All of the White Rabbit capable reference designs for the SPEC7 board rely on the Xilinx XDMA core to perform communications to the host Front-end-Computer via the PCIe.
Unfortunately, there are several issues with XDMA core for Xilinx 7th Series, including the Zynq-7000 family that powers the SPEC7 board.
The first issue is that the XDMA core doesn't support PCIe Tandem modes, i.e. the transparent partial reconfiguration approach that Xilinx provides to ensure that the PCIe Hard-IP gets configurated early in the bitstream loading process to allow for proper PCIe device enumeration by the Host BIOS. For this reason, we cannot include a XDMA based design to be loaded by the Zynq FSBL and, at the same time, to warrant that the SPEC7 PCIe will be configured in less than 100ms after power-up and ready for enumeration from the Host BIOS.
It's important to highlight again that this issue is common for all of the Xilinx 7th Series device families, not only for the Zynq-7000 one. Indeed, because the device featured by the SPEC7 is a Zynq-7000, we envisioned a flexible workaround to overcome this issue by using the dual Arm Cortex-A9 processor.
Because of the way the Zynq-7000 works at the time of loading a bitstream from the QSPI memory, in the original SPEC7 start-up process a BOOT binary was generated including two partitions:
- A FSBL was generated in Vitis from the HW description exported from Vivado for a specific design.
- The bitstream for the specific design generated by Vivado.
This BOOT binary performed the following basic actions at start-up:
- The FSBL configures the PS subsystem, i.e. the Arm Cortex-A9 complex an peripherals, including the PS DDR, so that it can execute non-trivial software applications.
- The FSBL executes a portion of its code to grab the bitstream from the appropriated offset at the storage media where the BOOT binary is located and load it to the Programmable Logic.
In this original start-up procedure for the SPEC7, that was valid for both Standalone and PCIe Slave operation modes, the dual Arm Cortex-A9 was totally unused once the bitstream was loaded to the FPGA.
Now, before going forward, we should consider how the Zynq-7000 devices are mostly used as standalone devices.

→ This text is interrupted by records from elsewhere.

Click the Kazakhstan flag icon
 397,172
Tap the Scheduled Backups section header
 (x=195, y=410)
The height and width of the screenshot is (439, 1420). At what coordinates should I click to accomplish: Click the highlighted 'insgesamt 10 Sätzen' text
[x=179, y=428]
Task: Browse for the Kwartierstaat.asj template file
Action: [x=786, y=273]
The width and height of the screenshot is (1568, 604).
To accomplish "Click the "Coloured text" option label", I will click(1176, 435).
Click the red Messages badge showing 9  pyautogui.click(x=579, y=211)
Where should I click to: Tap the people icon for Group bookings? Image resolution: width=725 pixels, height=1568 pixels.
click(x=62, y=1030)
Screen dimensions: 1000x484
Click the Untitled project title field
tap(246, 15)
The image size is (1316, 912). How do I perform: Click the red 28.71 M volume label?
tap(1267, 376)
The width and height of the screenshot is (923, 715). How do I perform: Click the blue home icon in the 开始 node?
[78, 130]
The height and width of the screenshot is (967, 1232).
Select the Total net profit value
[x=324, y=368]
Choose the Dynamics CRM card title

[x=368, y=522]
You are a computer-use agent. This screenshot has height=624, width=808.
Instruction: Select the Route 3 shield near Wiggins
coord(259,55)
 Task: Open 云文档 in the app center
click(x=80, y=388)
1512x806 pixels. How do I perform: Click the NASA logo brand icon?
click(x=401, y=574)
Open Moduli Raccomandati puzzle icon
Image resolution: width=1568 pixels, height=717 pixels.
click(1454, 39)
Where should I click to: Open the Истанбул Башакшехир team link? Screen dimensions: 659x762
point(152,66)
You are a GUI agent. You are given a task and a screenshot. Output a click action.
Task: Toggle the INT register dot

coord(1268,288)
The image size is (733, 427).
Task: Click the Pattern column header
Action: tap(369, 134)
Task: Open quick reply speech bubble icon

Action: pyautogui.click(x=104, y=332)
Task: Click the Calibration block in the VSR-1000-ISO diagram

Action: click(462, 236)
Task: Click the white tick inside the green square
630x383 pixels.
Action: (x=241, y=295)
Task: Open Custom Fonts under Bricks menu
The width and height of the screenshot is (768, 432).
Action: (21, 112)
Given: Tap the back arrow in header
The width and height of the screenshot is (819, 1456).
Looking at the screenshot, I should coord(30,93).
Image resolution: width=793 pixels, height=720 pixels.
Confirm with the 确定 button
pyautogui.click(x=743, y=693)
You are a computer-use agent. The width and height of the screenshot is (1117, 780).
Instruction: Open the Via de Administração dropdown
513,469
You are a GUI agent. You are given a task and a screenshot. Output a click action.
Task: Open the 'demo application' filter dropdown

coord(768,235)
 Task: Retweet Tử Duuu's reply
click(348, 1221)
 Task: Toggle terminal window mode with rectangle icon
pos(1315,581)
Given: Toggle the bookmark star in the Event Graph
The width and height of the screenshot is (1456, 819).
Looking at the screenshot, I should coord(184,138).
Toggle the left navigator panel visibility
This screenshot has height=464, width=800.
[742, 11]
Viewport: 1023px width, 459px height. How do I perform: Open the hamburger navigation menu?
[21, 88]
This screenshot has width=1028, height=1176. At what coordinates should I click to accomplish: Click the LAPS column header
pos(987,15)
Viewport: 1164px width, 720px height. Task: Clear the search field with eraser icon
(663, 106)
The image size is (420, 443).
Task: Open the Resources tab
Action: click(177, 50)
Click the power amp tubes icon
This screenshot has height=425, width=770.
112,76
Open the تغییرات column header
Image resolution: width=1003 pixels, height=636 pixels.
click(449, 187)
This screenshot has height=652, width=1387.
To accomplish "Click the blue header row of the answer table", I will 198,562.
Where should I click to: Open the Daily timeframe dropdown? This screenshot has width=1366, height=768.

For the most of the use cases, the Processing System is the main element where the intelligence resides while the Programmable Logic is used to augment the real-time and hardware accelerated capabilities of the software being executed by the dual Arm Cortex-A9 processor.
When using a baremetal application in the PS, the standard BOOT binary includes a third partition after the bitstream one to store the application executable. In this way, just after the FSBL has loaded the bitstream, the baremetal application is loaded by the FSBL to the target processor core and the control is passed to this app.
Now, we should note that this baremetal application can be of very different nature depending on the features the use case requires from the Zynq-7000 system, e.g.:
- A standard C or C++ application that makes use of the provided Xilinx standalone drivers.
- A Real-Time O.S., e.g. FreeRTOS, to execute time deterministic control routines
- A bootloader, e.g. U-Boot, to further configure the platform and bring-up a higher-level O.S. such as Linux or Android.
If we focus in the U-Boot + Linux use case, when there is not a strong requirement on loading the bitstream as fast as posible on start-up, the standard approach is just using a two partitions BOOT binary including the FSBL and the U-Boot. This is possible because the Zynq-7000 is PS centric, i.e. you can boot even a fully-featured O.S. without configuring the the PL at all, and then loading the bitstream under demand on the PL when this is actually required.
This configuration of the PL with a bitstream residing in a external storage media can be conducted by either the U-Boot or the Linux Kernel itself.